TEXT EXCERPT:
# # # # #

This is not to criticise the many social benefits of sport, especially for young men, and the importance of ‘play’ and ‘gaming’ for people, especially men, as well as the importance of local and social identification. Nevertheless, we should also recognise the importance we place on sport that almost grinds the country to a halt on important “game days” like grand finals. Sport provides public rituals that give unity through certain forms of transcendence, feed local and nationalistic loyalties, and construct hero narratives for us to worship (at the expense of other beliefs and narratives).

# # # # #

STORED DATA:
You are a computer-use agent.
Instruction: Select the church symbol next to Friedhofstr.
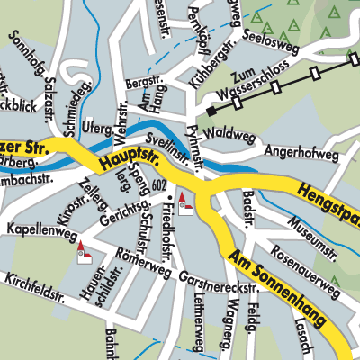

# # # # #

PARTS OF THE EXERCISE:
A. Answer these questions about the passage on sport:
(i) Besides men in general, which group does it say sport especially benefits socially?
(ii) What does it give as an example of an important "game day"?
(iii) At the expense of what are sport's hero narratives constructed?
B. Carry on the passage about sport's place in public life from its last sentence.
The data on this page comes from a source unrelated to the text.

EXERCISE RESULTS:
A.
(i) Young men.
(ii) Grand finals.
(iii) Other beliefs and narratives.

B.
Many people say that sport is Australia’s religion. This is often an off-hand comment, but it is true. Sport supplies the public rituals and forms of transcendence that take us out of ourselves and into a social communion that we can believe in and enjoy. Sport has always been important ‘religiously’ for Australia; and this is increasing. Religion probably comes from a word that means to “re-bind”: it is about binding and re-binding us together, usually in worship. This is what the ‘pagan’ religions were meant to do; and in its origins, Christianity rejected this role, and instead, identified itself with philosophy that critiqued the pagan religions by providing a true path to transcendence and relationship with each other through the true experience of God.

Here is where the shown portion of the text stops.